-- INSTRUCTIONS FOR THE TASK --
Could you copy everything in the records from the line containing "Open Google und ich settings" down to the end, swapping "Select" for "Choose" and keeping all else the same, with the pictures left out?

(Word and element location records)

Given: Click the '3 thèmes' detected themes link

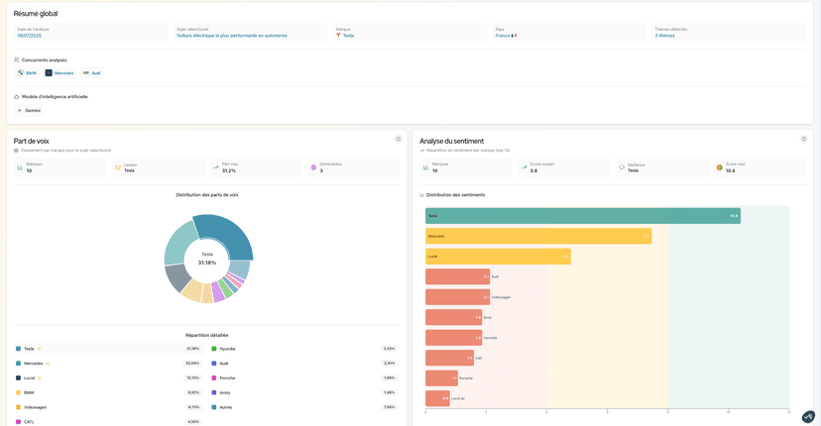Looking at the screenshot, I should pyautogui.click(x=664, y=36).
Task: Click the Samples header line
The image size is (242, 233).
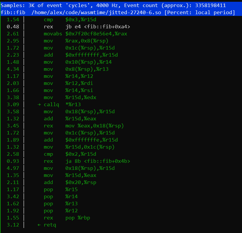Action: point(117,5)
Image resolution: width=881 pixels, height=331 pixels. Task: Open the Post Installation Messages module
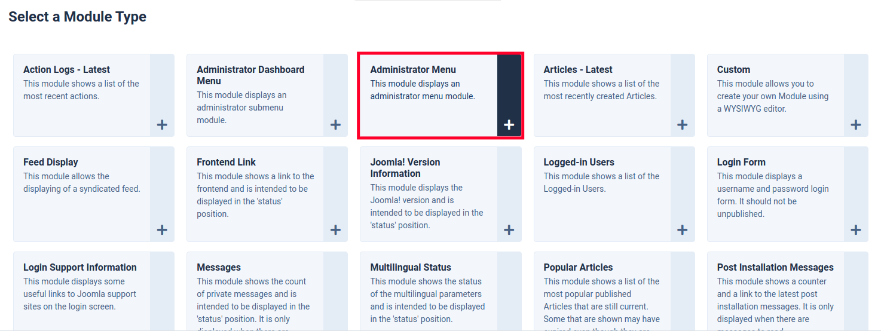click(775, 267)
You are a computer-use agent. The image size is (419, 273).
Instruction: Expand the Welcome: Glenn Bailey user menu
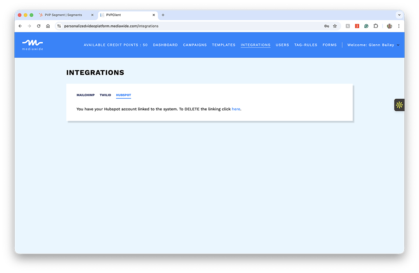[373, 45]
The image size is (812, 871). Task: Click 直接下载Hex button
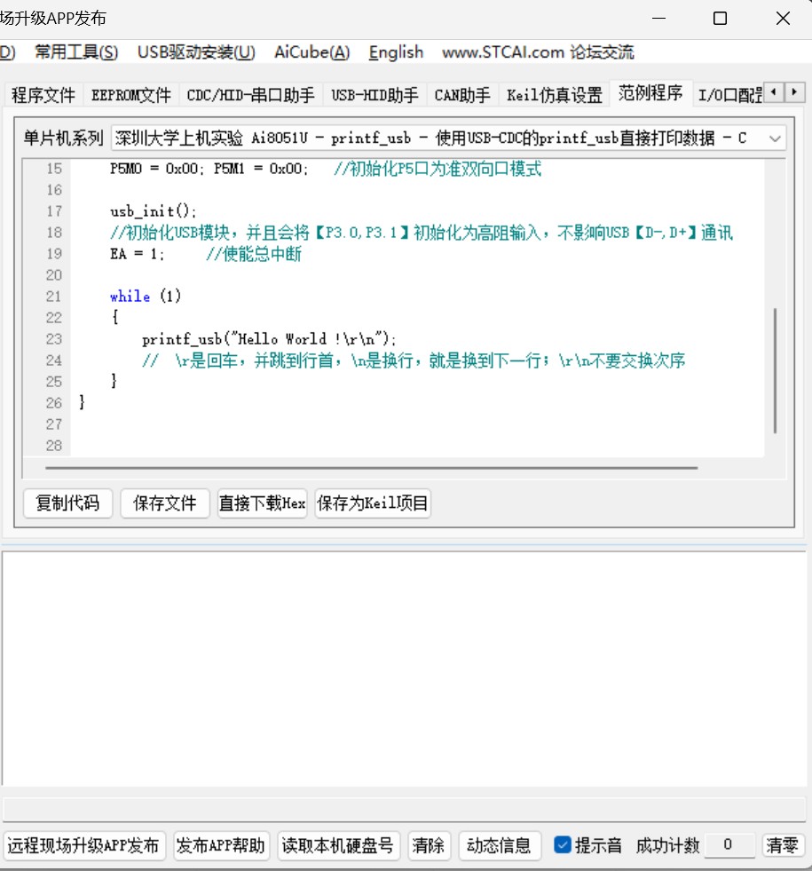point(262,503)
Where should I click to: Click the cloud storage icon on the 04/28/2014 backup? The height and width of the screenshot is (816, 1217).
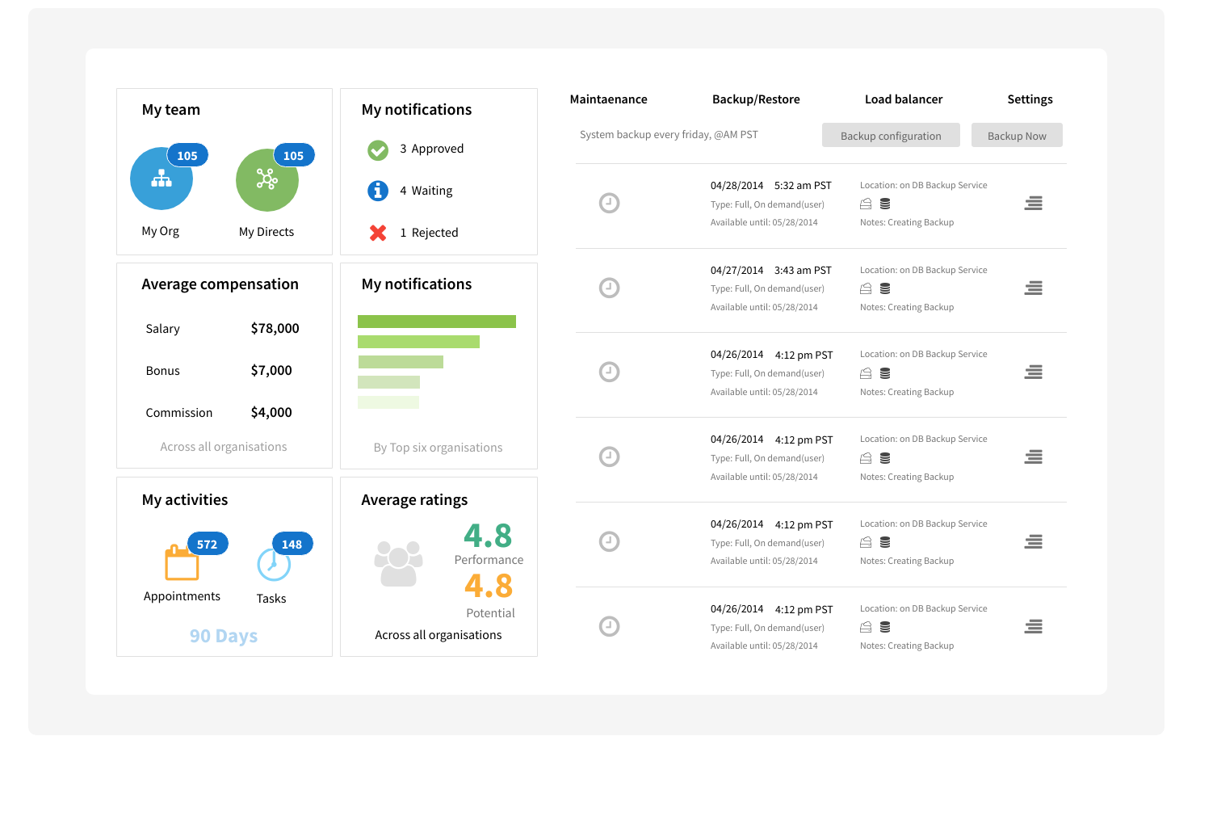point(865,204)
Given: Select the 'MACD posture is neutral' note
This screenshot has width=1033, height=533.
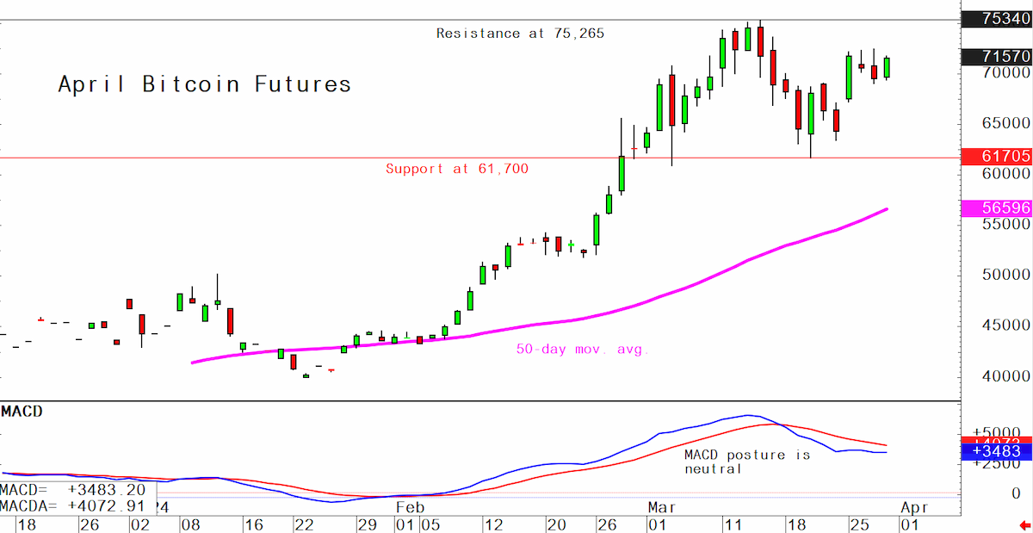Looking at the screenshot, I should pos(747,462).
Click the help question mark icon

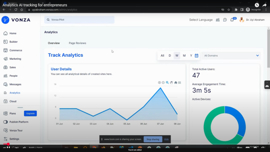click(x=225, y=20)
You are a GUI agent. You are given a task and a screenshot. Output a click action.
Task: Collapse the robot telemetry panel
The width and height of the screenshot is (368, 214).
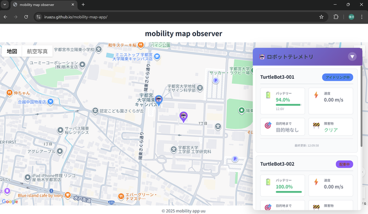tap(352, 57)
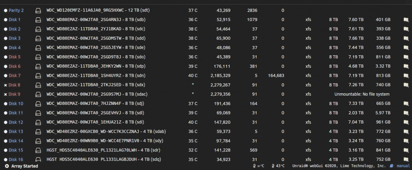Click the 43°C temperature indicator in footer
Screen dimensions: 412x170
pos(278,166)
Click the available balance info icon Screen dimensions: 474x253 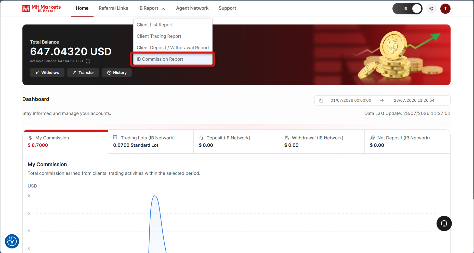pos(88,61)
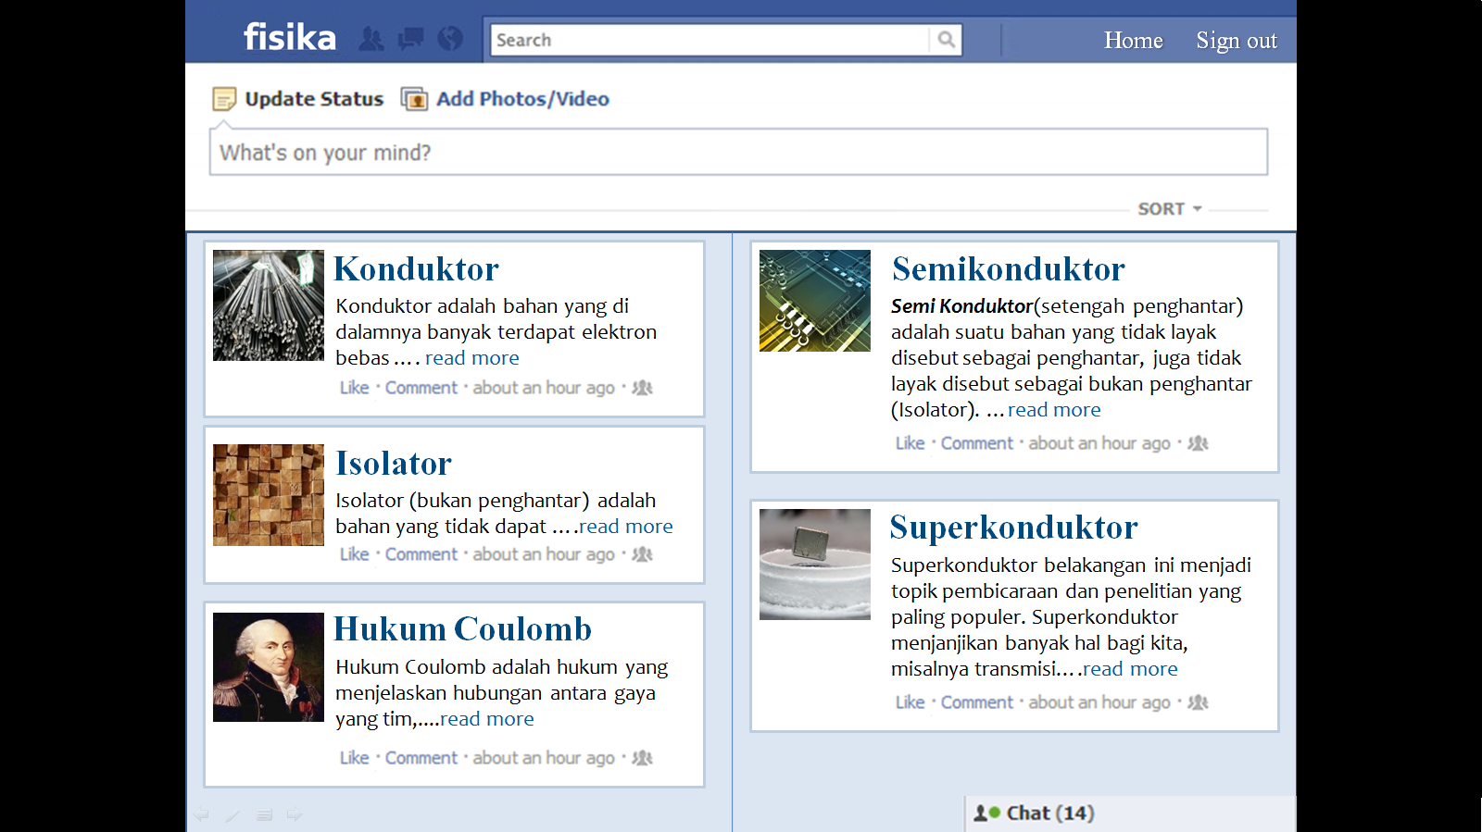The width and height of the screenshot is (1482, 832).
Task: Click the previous slide arrow icon
Action: click(x=201, y=814)
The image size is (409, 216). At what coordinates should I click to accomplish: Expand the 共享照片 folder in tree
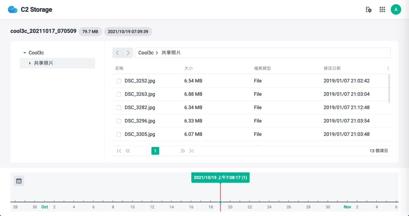(30, 63)
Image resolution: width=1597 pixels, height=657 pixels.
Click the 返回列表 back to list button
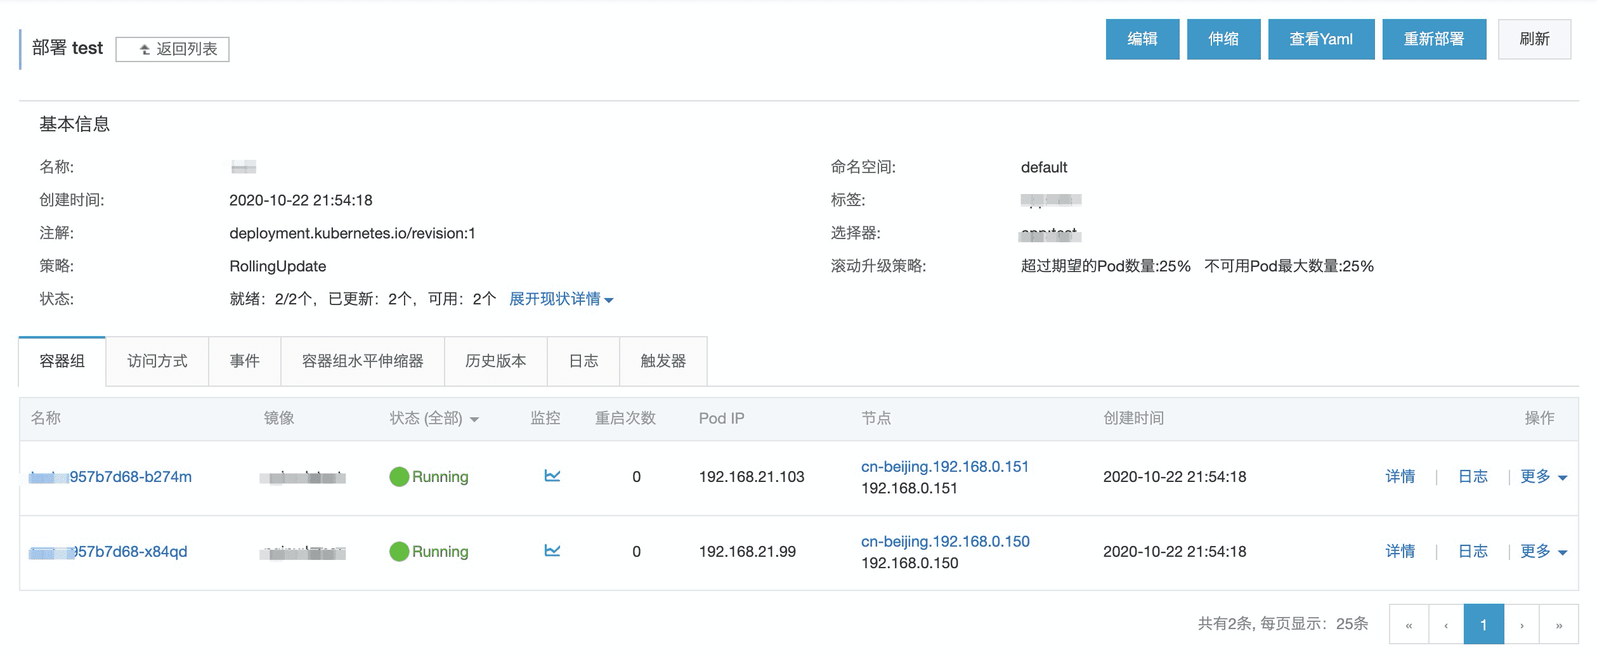[x=173, y=49]
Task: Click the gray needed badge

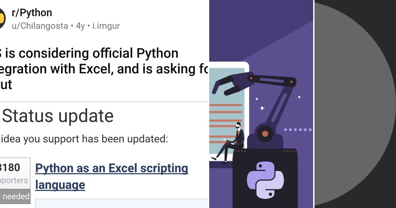Action: tap(15, 196)
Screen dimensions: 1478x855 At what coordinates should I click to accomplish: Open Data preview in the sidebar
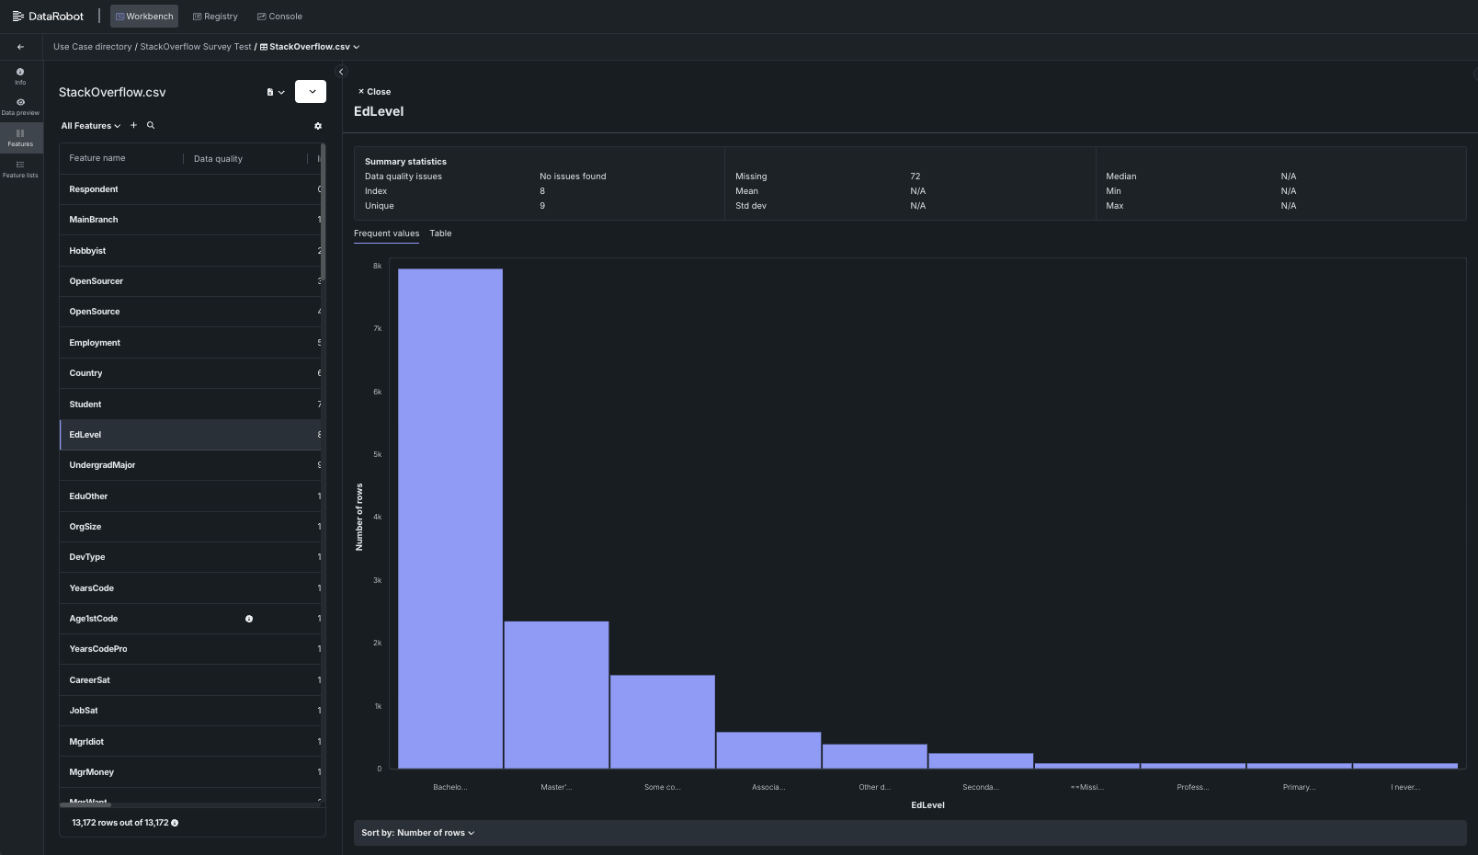pos(20,107)
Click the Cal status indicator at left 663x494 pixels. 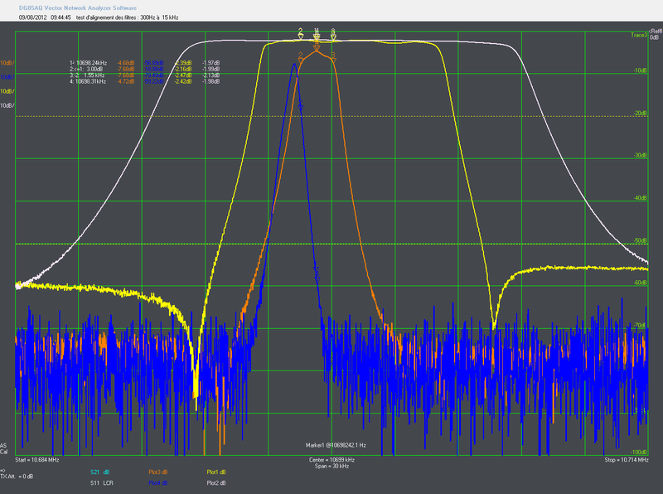click(5, 452)
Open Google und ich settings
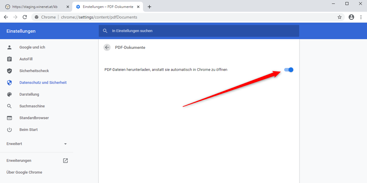This screenshot has height=183, width=367. click(32, 47)
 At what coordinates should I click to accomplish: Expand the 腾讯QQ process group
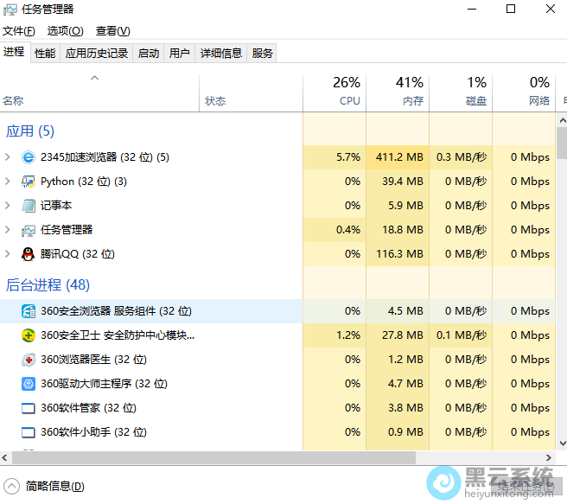pyautogui.click(x=8, y=254)
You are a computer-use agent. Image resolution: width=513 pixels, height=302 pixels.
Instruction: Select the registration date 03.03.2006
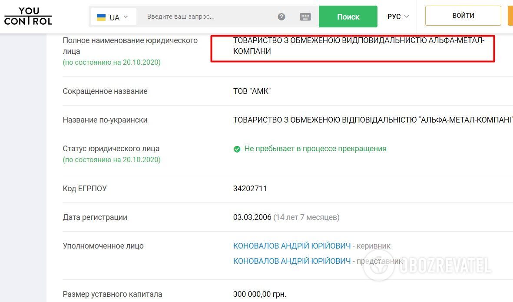click(252, 217)
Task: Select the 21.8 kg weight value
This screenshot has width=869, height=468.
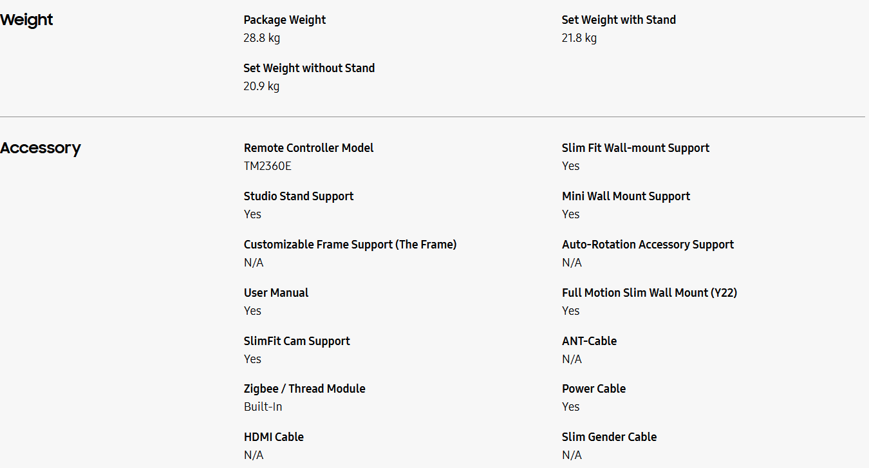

-- ANSWER TO THE EXERCISE --
Open Google und ich settings
This screenshot has height=183, width=367. click(32, 47)
 At what coordinates should I click to accomplish: Expand the 腾讯QQ process group
pyautogui.click(x=8, y=254)
You are a computer-use agent. Image resolution: width=513 pixels, height=302 pixels.
Instruction: Choose the registration date 03.03.2006
click(252, 217)
Task: Choose the 21.8 kg weight value
This screenshot has width=869, height=468.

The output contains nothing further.